Personas con la piel oscura.
Personas con obesidad.

Principales fuentes de esta vitamina

Para obtener los beneficios que nos aporta la vitamina D es importante conocer las fuentes que permiten obtenerla en cantidades adecuadas. Así las cosas, existen dos maneras de conseguirla: a través de los alimentos y mediante la síntesis cutánea.

La vitamina D en los alimentos

Las fuentes alimentarias son un poco escasas y algunos de estos alimentos son de consumo poco habitual (como las vísceras o la mantequilla). Los alimentos más ricos en esta vitamina son:

Pescados grasos: arenque, caballa, sardinas, atún, salmón.
Hígado y otras vísceras, también en patés y foie-gras.
Quesos grasos y mantequilla.
Huevos: la vitamina D se encuentra en la yema de huevo.
Setas.
Alimentos enriquecidos:  cada vez son más habituales los alimentos enriquecidos en vitaminas y minerales.
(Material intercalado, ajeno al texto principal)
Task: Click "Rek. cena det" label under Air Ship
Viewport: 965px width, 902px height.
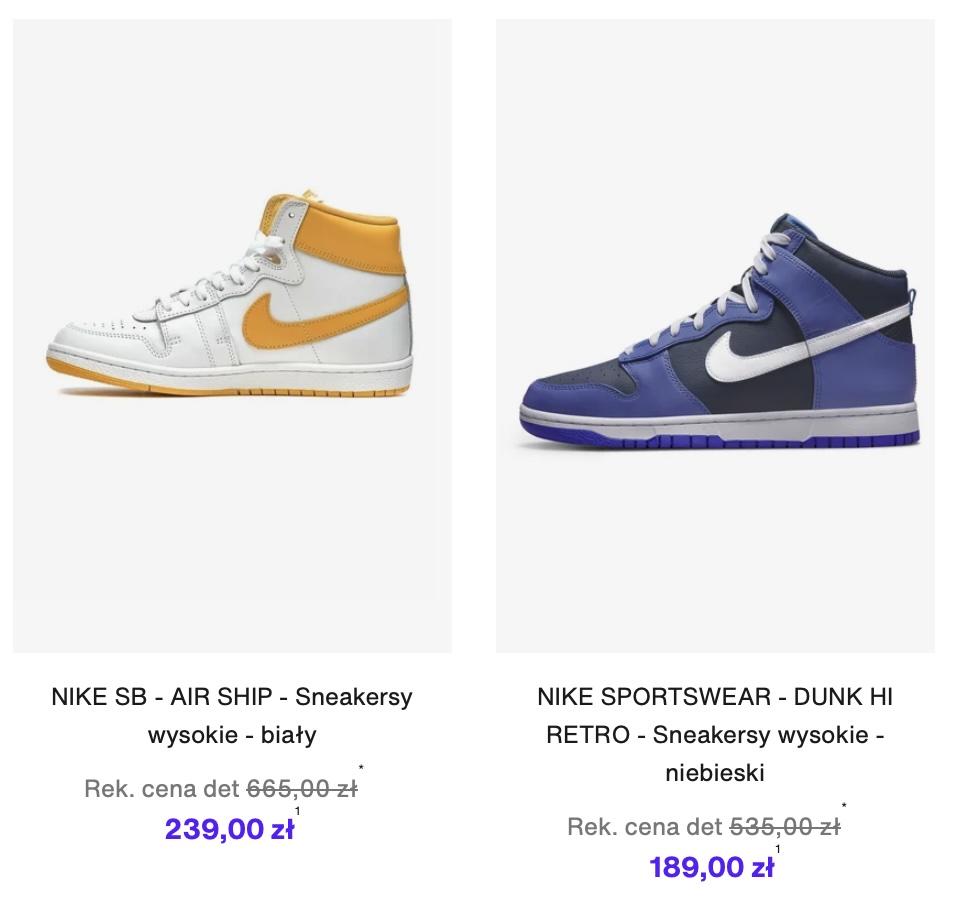Action: point(162,789)
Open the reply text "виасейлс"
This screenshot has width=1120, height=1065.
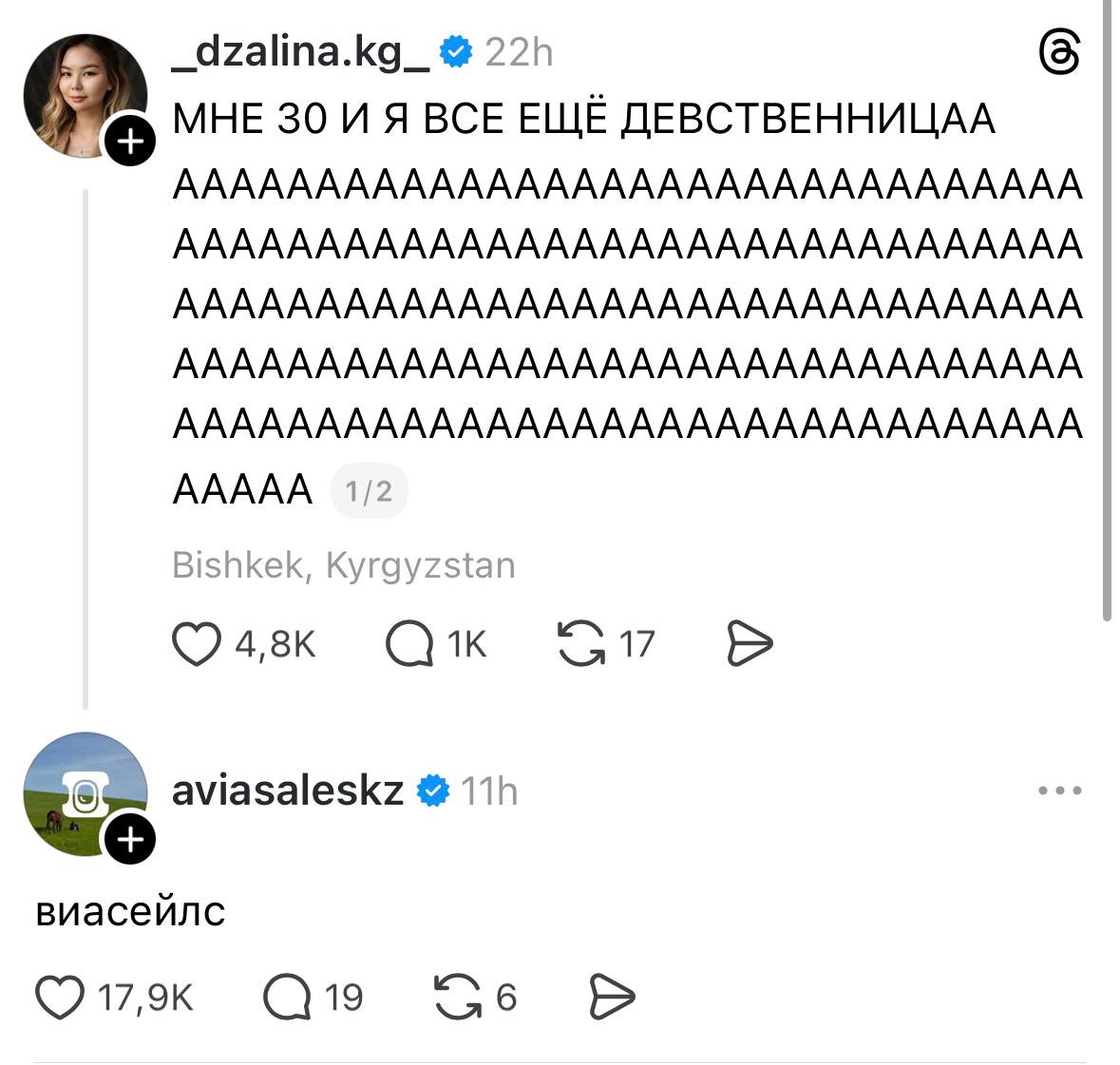[x=131, y=911]
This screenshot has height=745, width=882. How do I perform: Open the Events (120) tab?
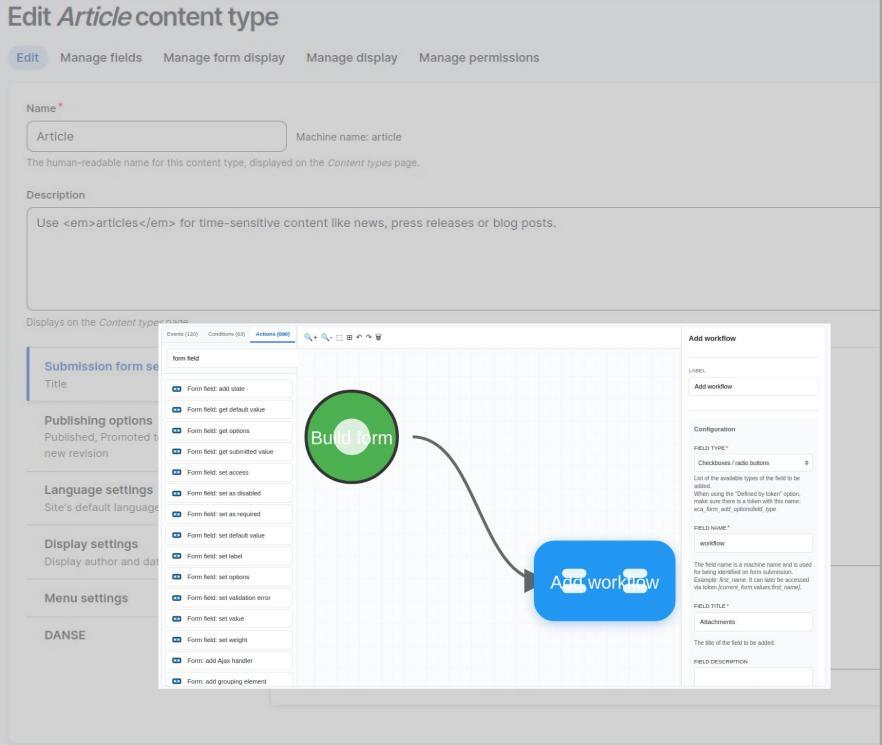[x=184, y=336]
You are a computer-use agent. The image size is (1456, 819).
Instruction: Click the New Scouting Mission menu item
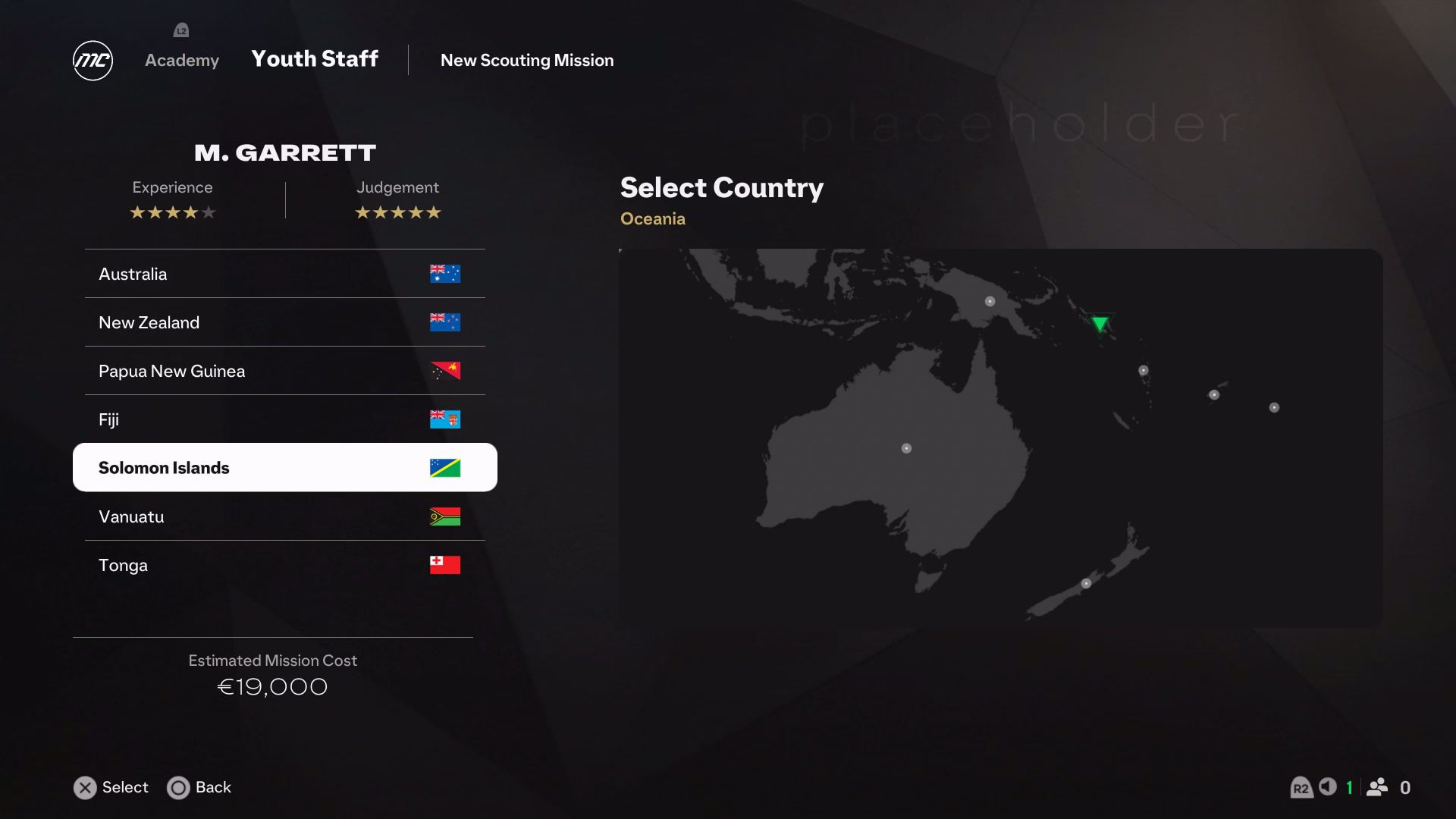click(x=527, y=60)
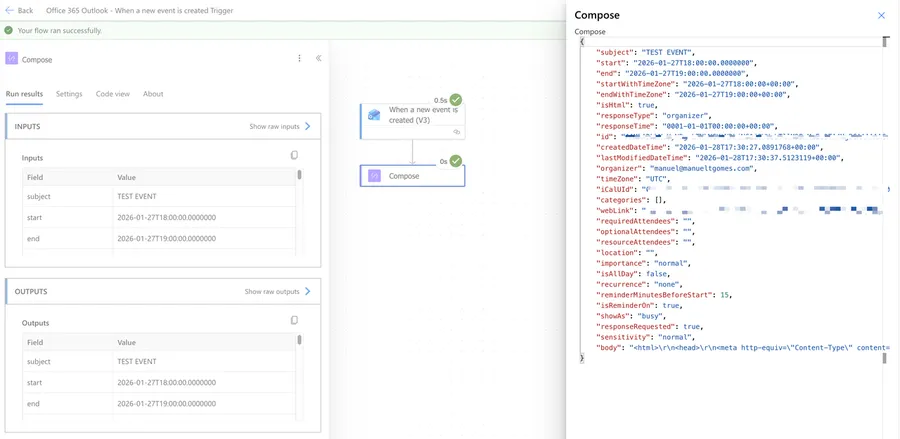Open the Code view tab
This screenshot has height=439, width=900.
[112, 94]
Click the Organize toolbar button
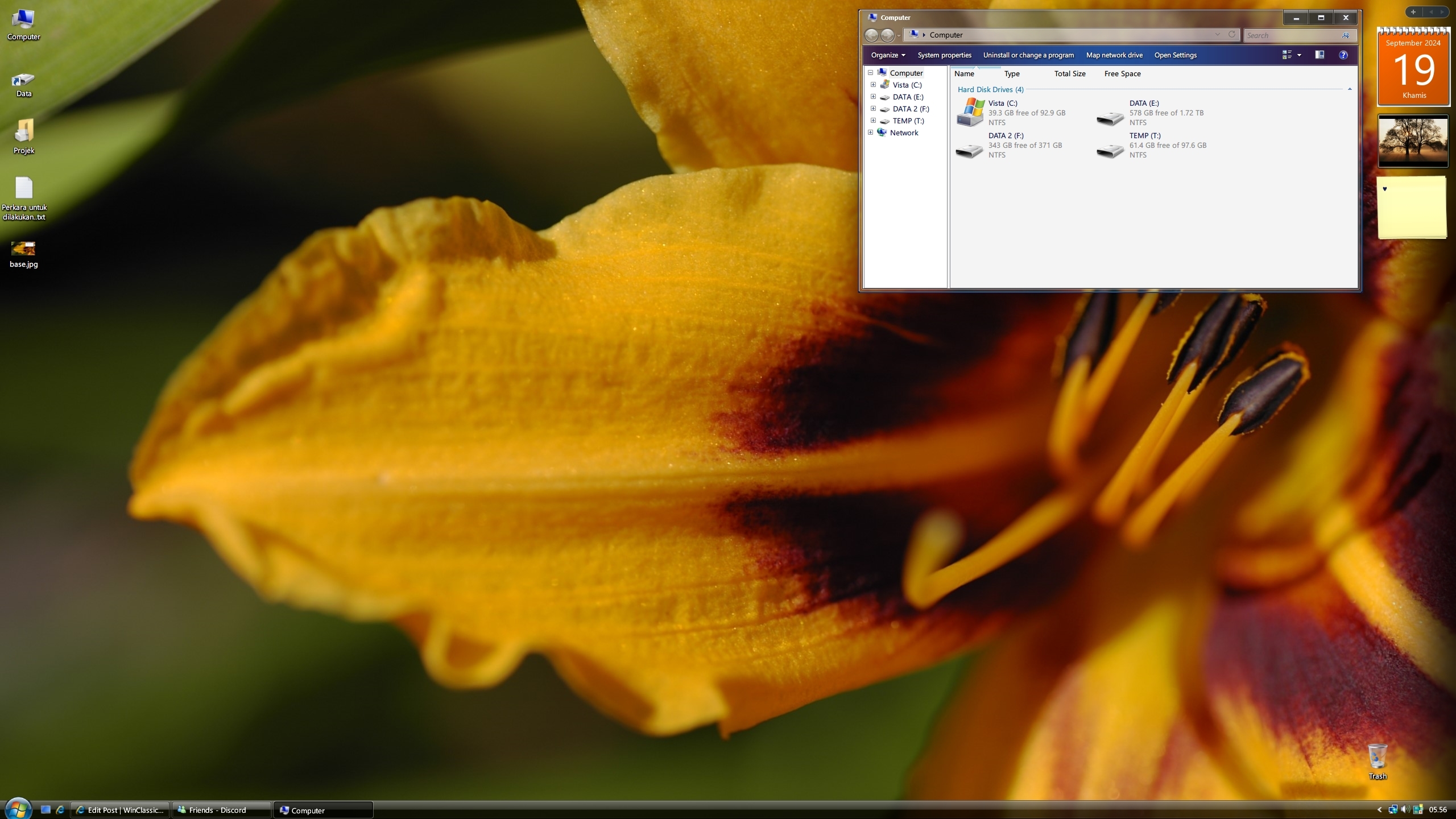This screenshot has width=1456, height=819. pyautogui.click(x=886, y=54)
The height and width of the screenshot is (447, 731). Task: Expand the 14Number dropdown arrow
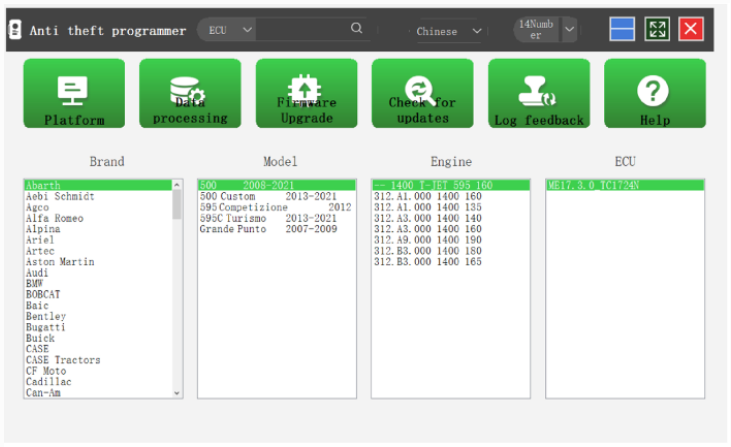(x=569, y=30)
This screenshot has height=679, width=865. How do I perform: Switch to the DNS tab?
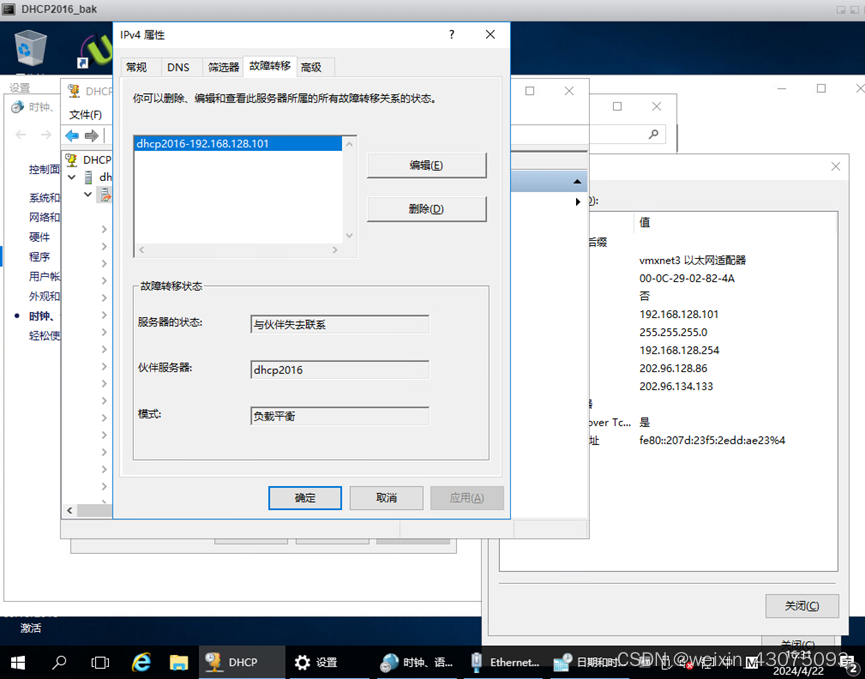[179, 67]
En este caso, encontramos algunas leches, bebidas vegetales, zumos o cereales de desayuno enriquecidos con vitamina D.

Los pescados grasos son fuentes de vitamina D. Además, podemos encontrar este nutriente en otros alimentos como quesos grasos, huevos, cereales enriquecidos, etcétera.

Síntesis cutánea y radiación solar

Esta es la fuente que más vitamina D aporta a nuestro organismo. La radiación solar ultravioleta estimula la producción de vitamina D3 en la epidermis. Se ha estimado que exposiciones de 5 a 15 minutos de sol directo, en la cara y los brazos, serían suficientes para prevenir el déficit de vitamina D.

Sin embargo, existen algunos factores que dificultan ésta síntesis:

A medida que nos hacemos mayores perdemos capacidad de sintetizar vitamina D.
Cuanto más oscuro es el tono de piel, más tiempo de exposición solar es necesario.
Los factores de protección superiores a 8 dificultan que los rayos de sol penetren en la piel.
La intensidad de la luz solar, que no incide de la misma forma en verano que en invierno; ni en todas las regiones.

Si bien es necesario exponerse al sol regularmente para obtener los niveles óptimos de vitamina D, tenemos que ser conscientes de los riesgos que ello conlleva. El más importante de ellos es el cáncer de piel y el envejecimiento precoz. Así pues, es importante seguir los consejos de los expertos a la hora de exponernos al sol

En resumen

El déficit de vitamina D es detectable a través de una analítica de sangre. Este el mejor método para descubrir si es necesario tomar un suplemento o no. Tomar el sol siguiendo las recomendaciones y comer alimentos ricos en vitamina D es la mejor forma de prevenir su déficit.